INTERVIEW: Tamara Braun Moves to Tennessee in the Summer
For much of the past decade, Tamara Braun has been one of daytime drama’s most beloved leading ladies, having played mob wife Carly Corinthos on General Hospital, Reese Williams on All My Children, and two different roles on Days of Our Lives: Taylor Walker and Ava Vitali, the latter of which earned her a Daytime Emmy Award.
For the moment, Braun is not on the small screen. But this talented actress can be seen on the stage of Burbank’s Sidewalk Studio Theatre as “Woman” in Joe Besecker’s play Tennessee in the Summer, based on the life of playwright Tennessee Williams. TheaterMania recently spoke to Braun about the play, her daytime roles, and her future career plans.
THEATERMANIA: How did you get involved with this project?
TAMARA BRAUN: The director, Sal Romeo approached me with the project. I have known Sal since I moved to Los Angeles and trust him immensely. When I read the beautiful script written by Joe Besecker, I was so moved, I had no choice but to say yes.
TM: Can you tell me who exactly “Woman” is?
TM: The character is the inner voices in Tennessee’s head. You know, the critic, the teaser, the trouble maker, the supporter, the playful one, the contrarian, the sex. The anima.
TM: Are there roles of Williams’ that you’ve always wanted to play?
TB: Tennessee Williams is one of the all-time great American playwrights, and his characters embody such complexity, depth, pain, joy and truth. Blanche in A Streetcar Named Desire is a part I would love to play one day, and so is Maggie in Cat on a Hot Tin Roof. One day, a little farther away from now, I’d love to play Amanda in The Glass Menagerie. But honestly, I feel like the role I am playing in Tennessee in the Summer embodies aspects of all the characters I just mentioned.
TM: I read you once considered quitting acting. What else would you do with your life?
TB: At the time I was ready to leave the business, I thought that I would do work in the healing arts. I was a certified massage therapist and I know that there is so much healing that can take place with positive touch and alternative forms of medicine. What else would I consider doing? If I was guaranteed to do well at it, I would be a clothing designer and make healthy snacks. Weird combo, huh? Maybe I would make clothing from healthy snacks! That way if you were ever hungry, you could eat your sleeve or something!
TM: What do you miss about being on a daytime drama?

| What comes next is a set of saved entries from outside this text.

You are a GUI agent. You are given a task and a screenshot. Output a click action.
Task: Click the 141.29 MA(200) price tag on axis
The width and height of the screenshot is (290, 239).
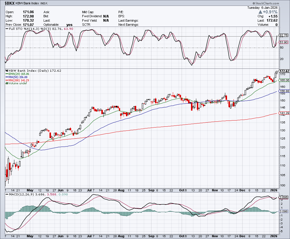tap(284, 113)
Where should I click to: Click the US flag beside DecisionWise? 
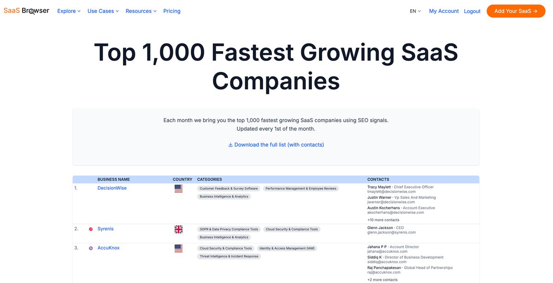point(178,188)
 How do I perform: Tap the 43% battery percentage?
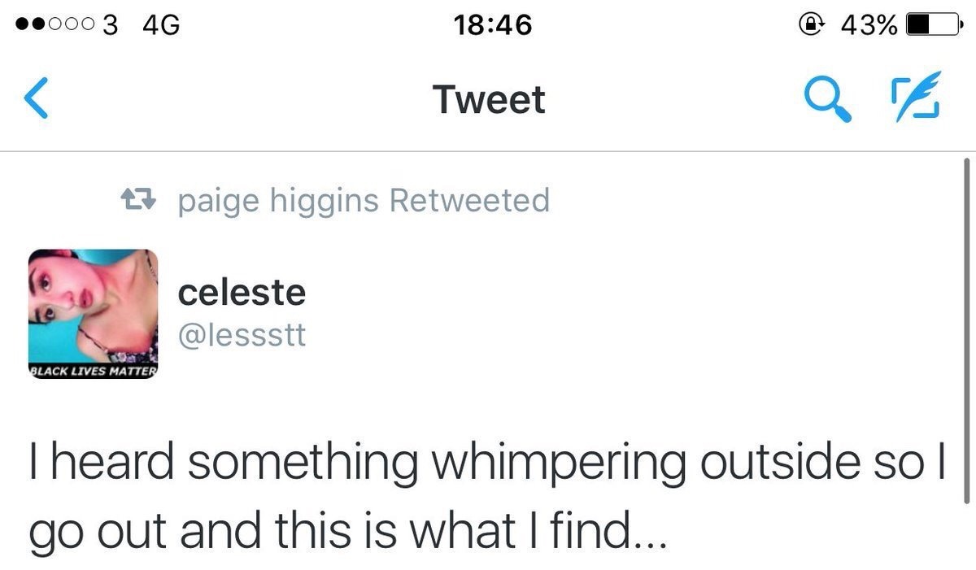coord(869,25)
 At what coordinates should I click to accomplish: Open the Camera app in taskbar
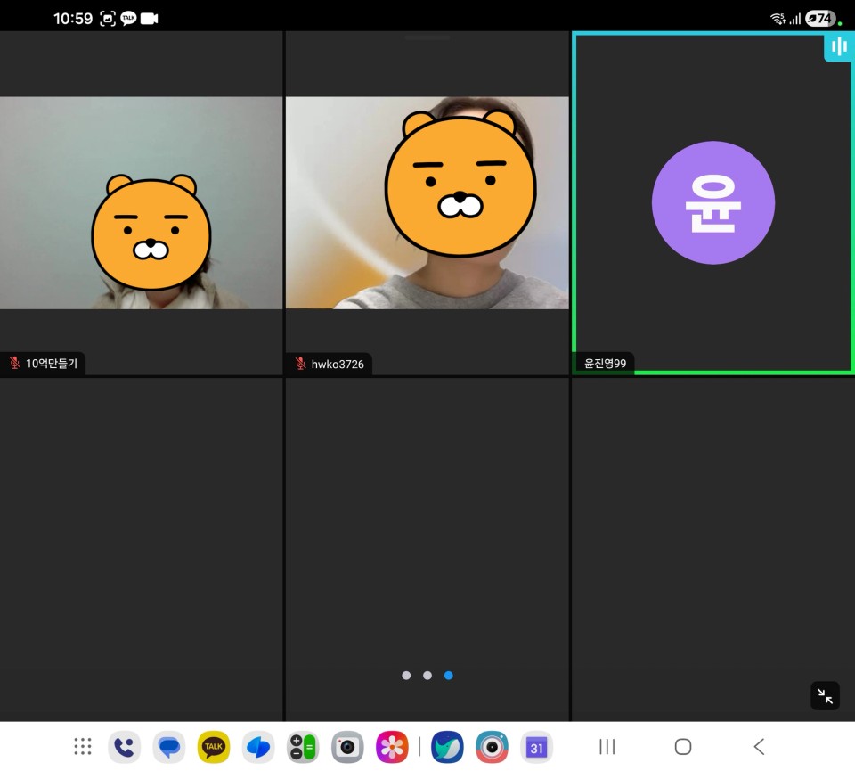coord(347,747)
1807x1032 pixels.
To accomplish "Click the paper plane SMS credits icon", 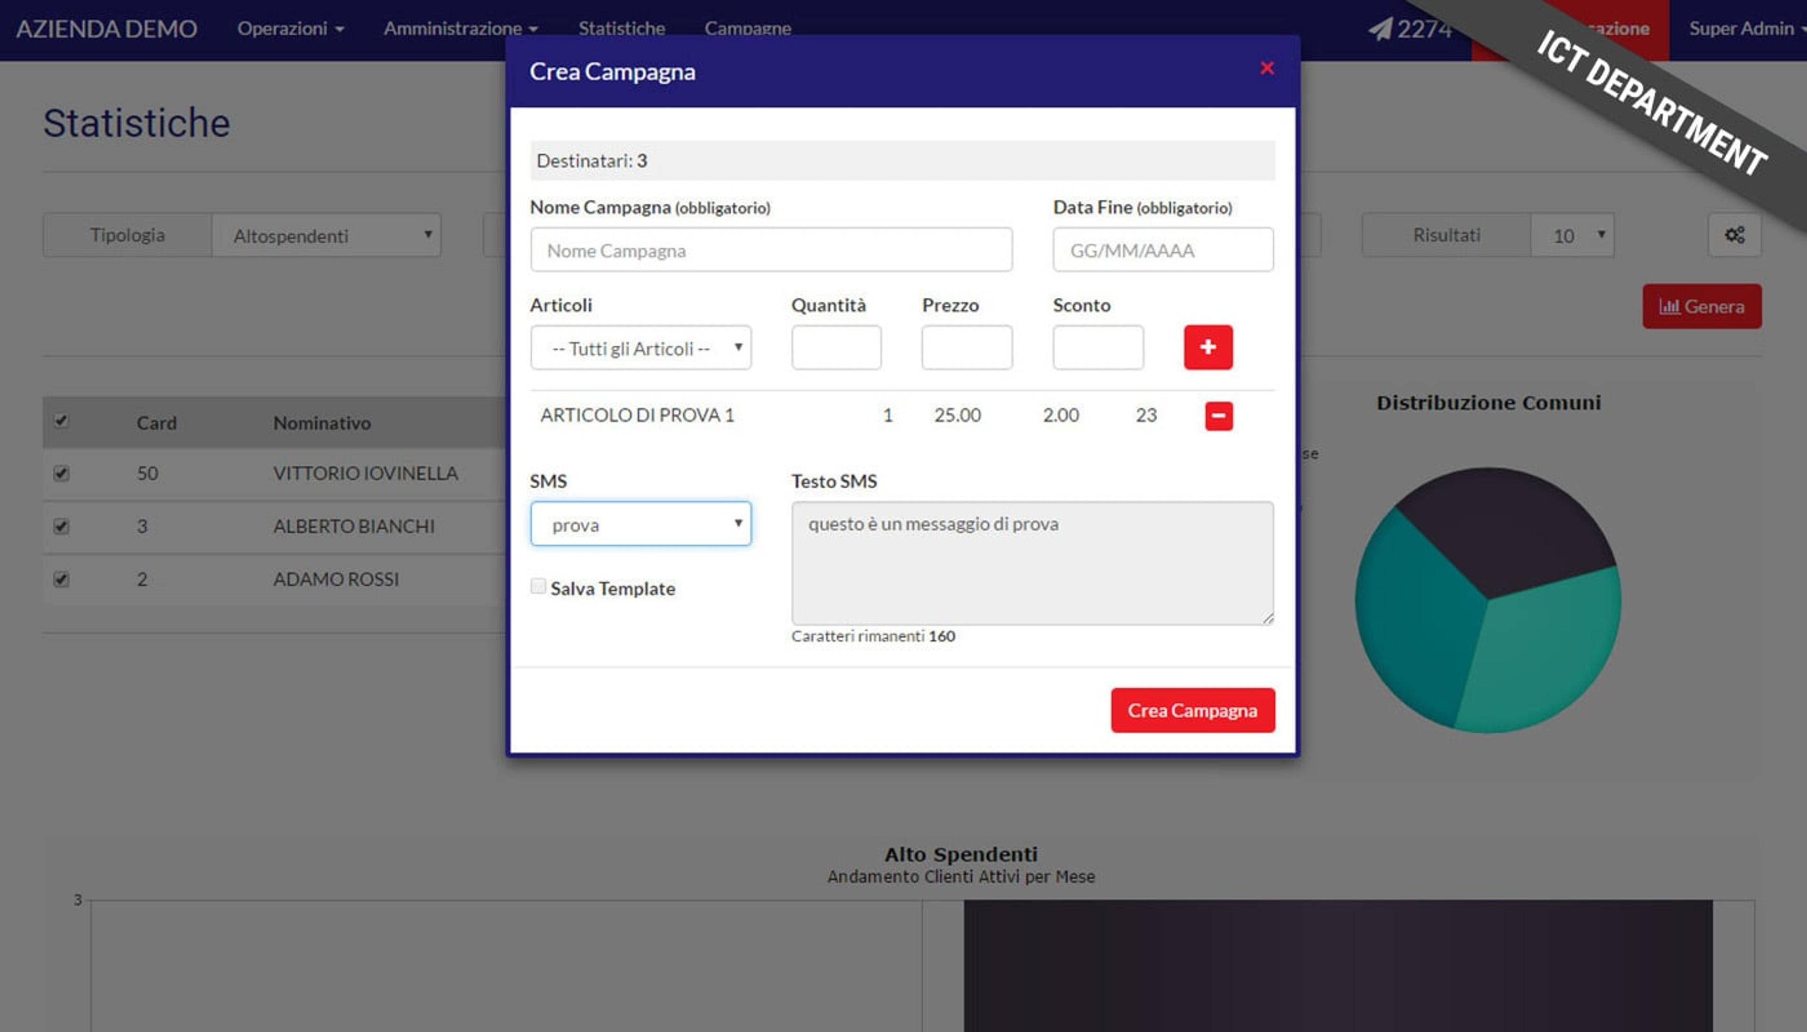I will coord(1380,29).
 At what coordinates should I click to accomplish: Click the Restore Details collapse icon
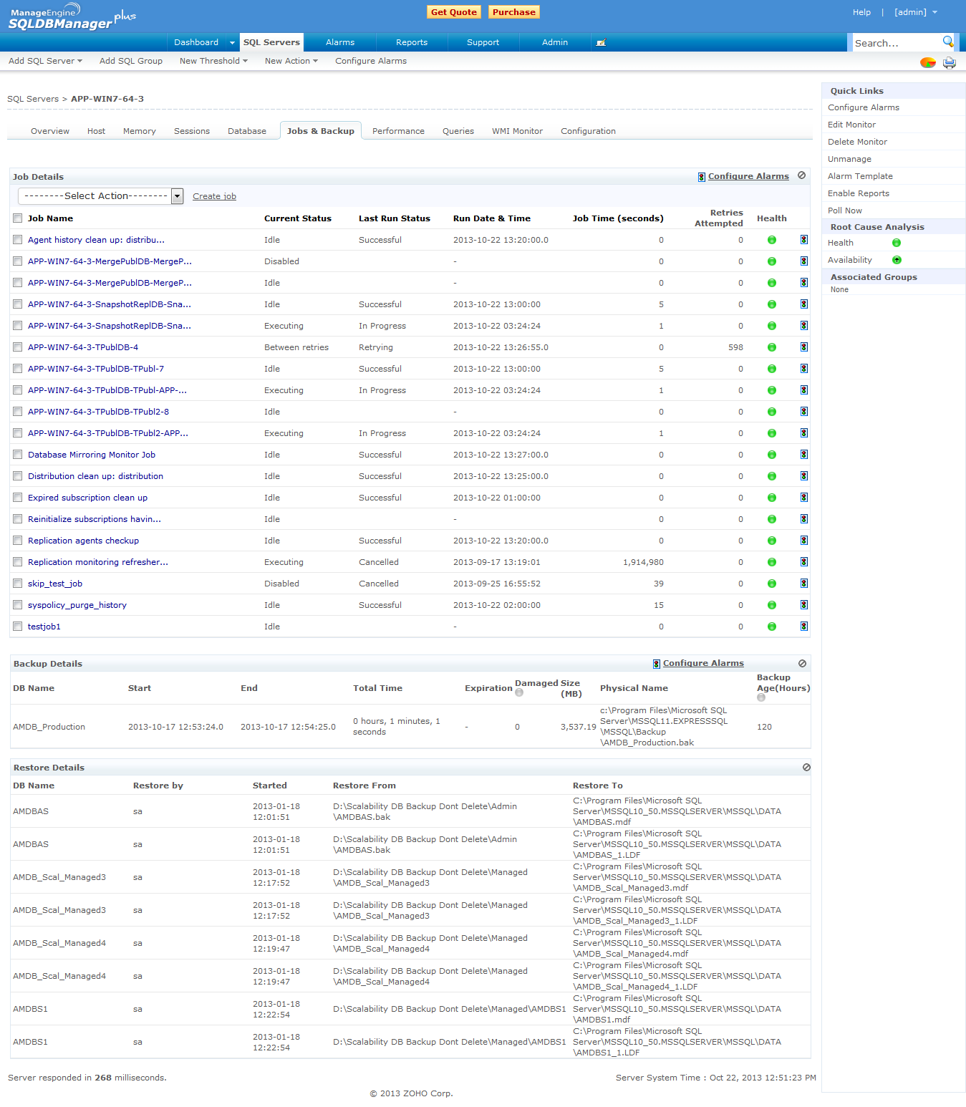coord(806,767)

TB: I miss being able to work every day in a role that I love. But what I don’t miss is the pace at which the soaps are now moving. I think that a certain quality gets lost when you have to shoot 120 pages every day. Everyone’s work gets compromised. But they are still fighting for their rightful place on television. General Hospital just got renewed after a lot of concern that it wouldn’t! Congrats to them.
TM: Which of your daytime roles did you most identify with?

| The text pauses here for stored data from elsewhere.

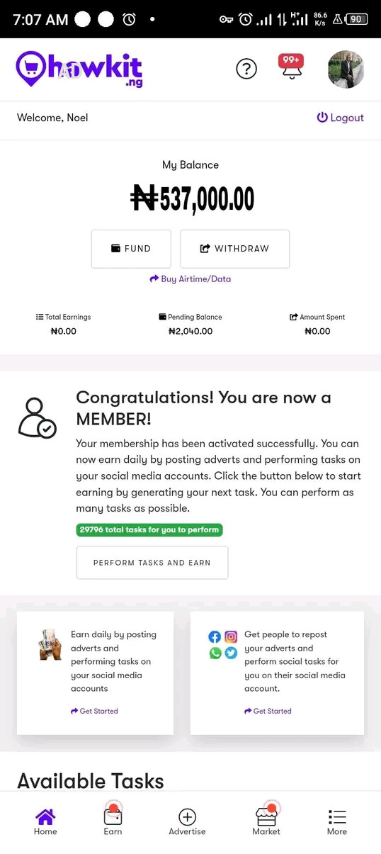Tap the user profile photo
Screen dimensions: 381x854
(x=346, y=69)
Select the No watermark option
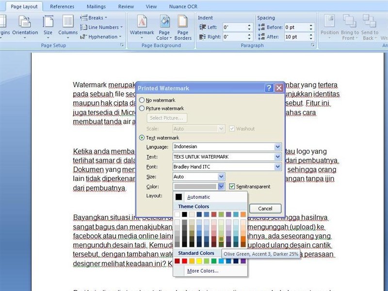 (142, 100)
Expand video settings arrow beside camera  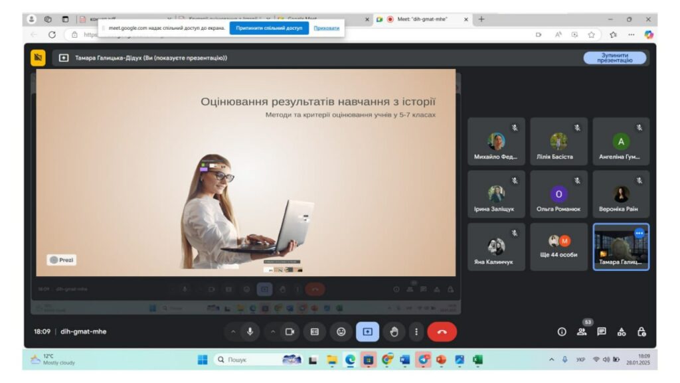click(272, 332)
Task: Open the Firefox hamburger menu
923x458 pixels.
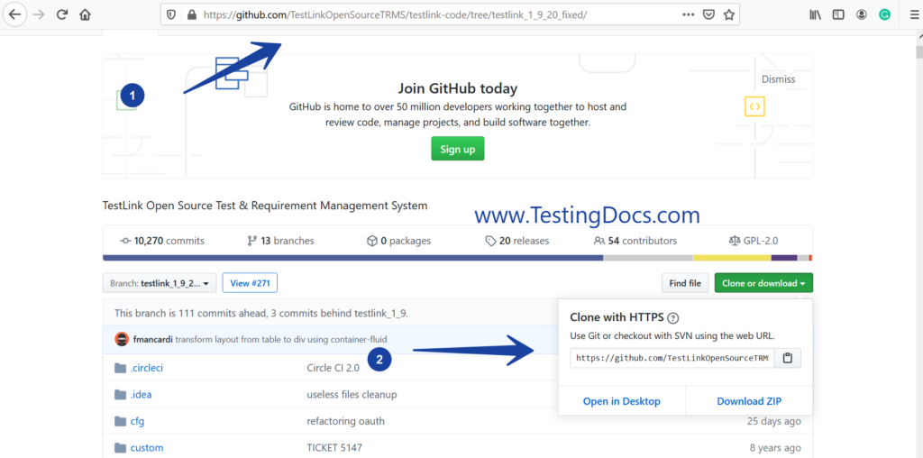Action: (909, 14)
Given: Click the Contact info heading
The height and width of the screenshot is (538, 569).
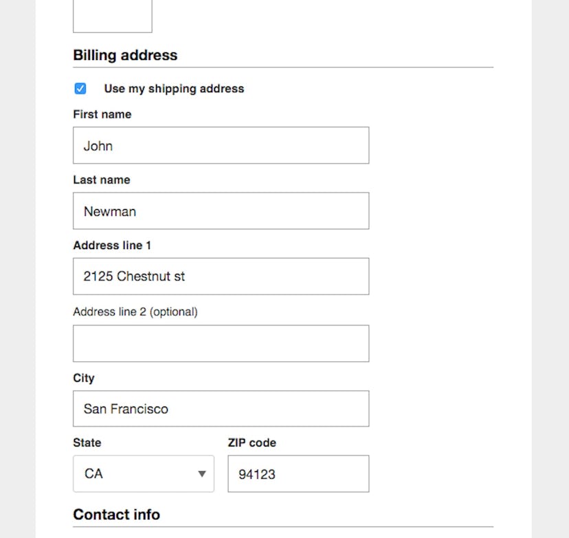Looking at the screenshot, I should click(x=116, y=515).
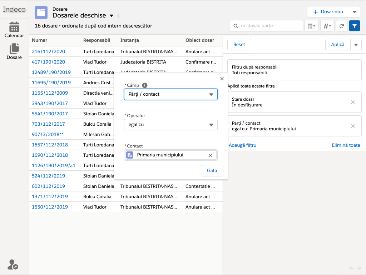Pin the Dosarele deschise list view
Viewport: 366px width, 275px height.
coord(118,16)
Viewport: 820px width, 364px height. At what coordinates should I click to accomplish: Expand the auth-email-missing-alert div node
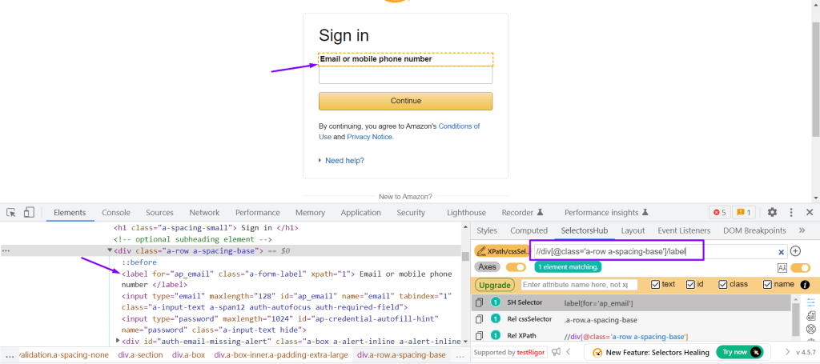[119, 342]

TB: I identified with all of them on a human level. I must find a common human thread with all the characters I play; otherwise, I fear I would be playing a caricature. Carly and Ava were the most dynamic and colorful. Reese was the most normal, yet she had the most historic impact. The storyline I was in with Eden Riegel (who played Bianca Montgomery) was nominated for a GLAAD Award, and I feel very proud of the work that Eden and I did portraying the first same-sex married and parenting couple. We tried to bring honesty and integrity to the story we were given. I was so proud of the show for bringing the issue to the forefront and for being a part of it.
TM: What did winning the Daytime Emmy mean to you?

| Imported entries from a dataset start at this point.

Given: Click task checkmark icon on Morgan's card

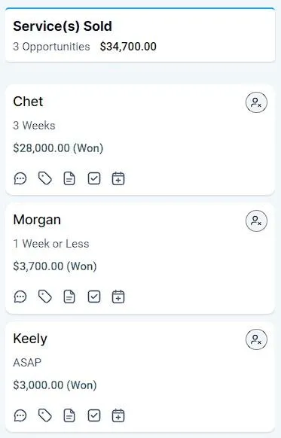Looking at the screenshot, I should [94, 297].
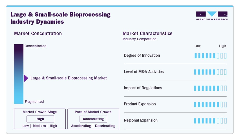Click the Low | Medium | High legend
Screen dimensions: 242x137
point(40,126)
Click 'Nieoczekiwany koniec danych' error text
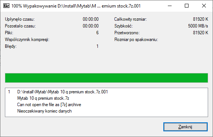The height and width of the screenshot is (137, 213). tap(44, 111)
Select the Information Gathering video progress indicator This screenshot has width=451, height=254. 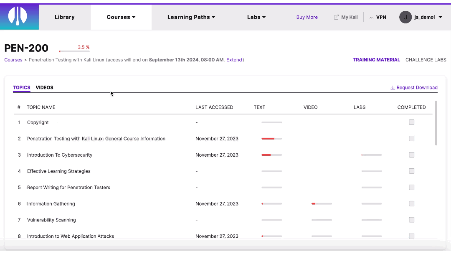[322, 203]
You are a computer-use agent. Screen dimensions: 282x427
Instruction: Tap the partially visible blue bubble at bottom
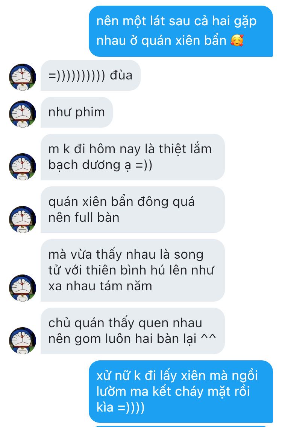[181, 426]
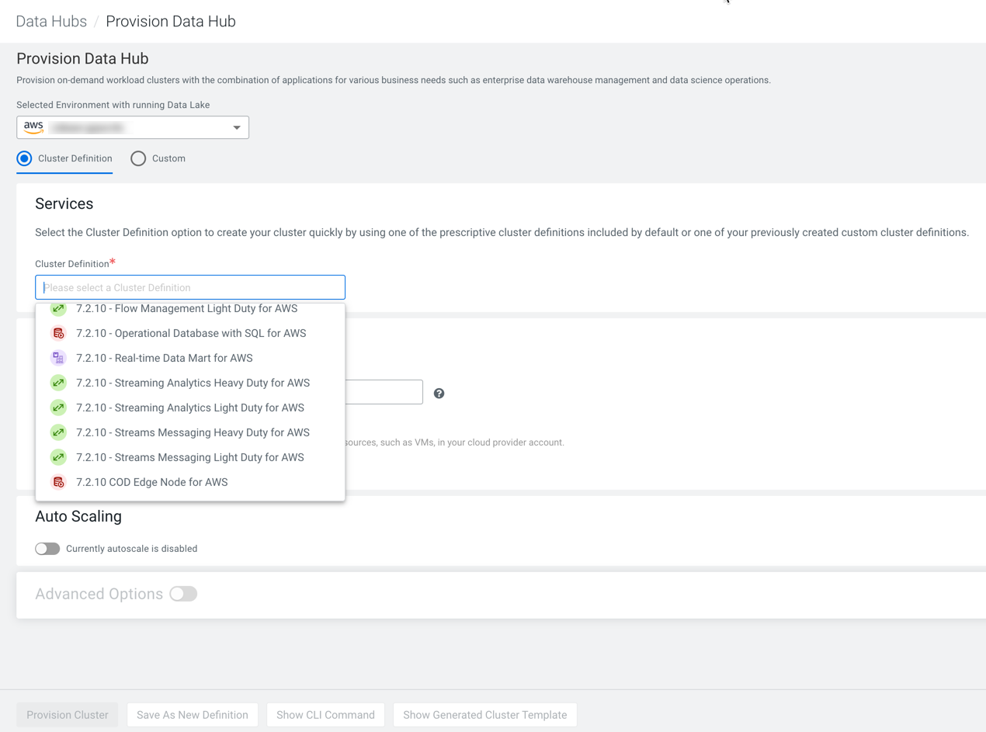Open the environment dropdown arrow

click(237, 127)
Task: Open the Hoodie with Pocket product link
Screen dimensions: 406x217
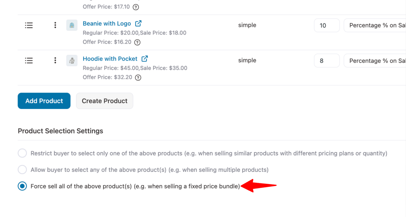Action: coord(110,59)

TB: Winning the Emmy meant so much to me in that I was really proud of my work as Ava. I was only on Days for six months! Ed Scott (our executive producer at the time) gave me the freedom to fly with that role. It was a great gift. I’m so grateful to him and for the cast that I got to work with on that role. My mom attended the awards with me and my winning it made her proud. It was nice to share that with her. She has been such a big supporter of me.
TM: Would you consider going back to daytime?
TB: Daytime changed my life and taught me to become a better actress. If the right role and situation presented itself, then I would be open to it.
TM: You’ve spent most of your career in California. Would you come do theater in New York?
TB: Would I do theater in New York? If they would have me, I would gladly accept!